Yesterday I just did a post on Jaenisch’s very dense, interesting Cell paper on iPS cells, but understandably it still is confusing to many people.

I think I’ve come up with a helpful analogy.

Imagine you are on a plane (this is your fibroblast cell) and the pilot dies.

You have to fly the jumbo jet plane and land it (turn it into an iPS cell), but you are not a pilot.

You go up to the cockpit and are confronted with hundreds of buttons.

Which is the right one?

Who knows.

You start pressing all the buttons randomly. Lights come on, landing gear comes up and down. The flaps go up and down. Oxygen masks fly around. The plane jerks around. Passengers freak out. Chaos.

But finally you hit that right button, the autopilot button! Suddenly the plane starts to behave in an orderly fashion to prepare for landing.

In this hypothetical scenario probably a lot of the time the plane crashes and you all die. This is equivalent to “bad” outcomes during the cellular reprogramming process of partially reprogrammed cells, dead cells, and cancer cells arising instead of iPS cells. But on rare occasions you push the right button soon enough and do not push a deadly button (dump all fuel, etc) too soon so that you land safely.

This is one way to view the reprogramming process. It’s chaos at the beginning until the right button, the autopilot button for induced pluripotency in the form of Sox2 (at least in the case of this Jaenisch paper) gets pushed.

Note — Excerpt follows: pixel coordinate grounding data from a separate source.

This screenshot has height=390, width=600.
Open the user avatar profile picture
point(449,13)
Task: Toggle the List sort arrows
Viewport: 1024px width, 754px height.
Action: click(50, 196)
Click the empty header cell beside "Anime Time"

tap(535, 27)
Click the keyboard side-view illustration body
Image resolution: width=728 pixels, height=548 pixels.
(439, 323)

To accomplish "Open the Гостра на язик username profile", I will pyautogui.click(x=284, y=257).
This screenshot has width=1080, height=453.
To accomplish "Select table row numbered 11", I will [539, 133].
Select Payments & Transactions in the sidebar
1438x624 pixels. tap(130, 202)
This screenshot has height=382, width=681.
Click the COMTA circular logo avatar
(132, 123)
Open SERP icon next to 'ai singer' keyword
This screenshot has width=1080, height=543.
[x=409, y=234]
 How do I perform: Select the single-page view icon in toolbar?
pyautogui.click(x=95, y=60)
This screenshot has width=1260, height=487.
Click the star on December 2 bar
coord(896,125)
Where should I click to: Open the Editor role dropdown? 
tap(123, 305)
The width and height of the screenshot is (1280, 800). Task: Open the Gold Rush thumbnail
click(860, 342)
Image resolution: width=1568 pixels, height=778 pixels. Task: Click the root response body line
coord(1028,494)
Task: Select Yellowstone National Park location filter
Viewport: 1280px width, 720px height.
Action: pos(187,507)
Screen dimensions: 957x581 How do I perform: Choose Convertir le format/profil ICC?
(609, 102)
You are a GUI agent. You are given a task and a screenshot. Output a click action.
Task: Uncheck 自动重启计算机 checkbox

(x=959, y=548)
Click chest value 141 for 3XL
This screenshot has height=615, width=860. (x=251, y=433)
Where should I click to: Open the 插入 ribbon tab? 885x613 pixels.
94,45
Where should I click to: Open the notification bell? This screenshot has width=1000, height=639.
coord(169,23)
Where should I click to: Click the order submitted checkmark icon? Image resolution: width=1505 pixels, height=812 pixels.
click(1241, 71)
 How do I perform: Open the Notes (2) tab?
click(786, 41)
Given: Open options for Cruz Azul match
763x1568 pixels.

Then the autopilot takes over and orderly steps follow. You get iPS cells.

So in this way of thinking if you can make the first chaotic stage of iPS cell formation more structured and less random, you should be able to make iPS cells a lot more easily and perhaps the quality might improve too.

By analogy our forced volunteer pilot filling in for the dead trained one on the jumbo jet might already have flown a small putt-putt plane so while she might still make a few mistakes, there were be less chaos.

Make sense?

If you are a stickler for conceptual modeling based on energy states you might say a plane taking off is a better analogy for iPS cell formation than a plane landing, but I like the landing scenario better in some ways as it indicates how high the stakes are.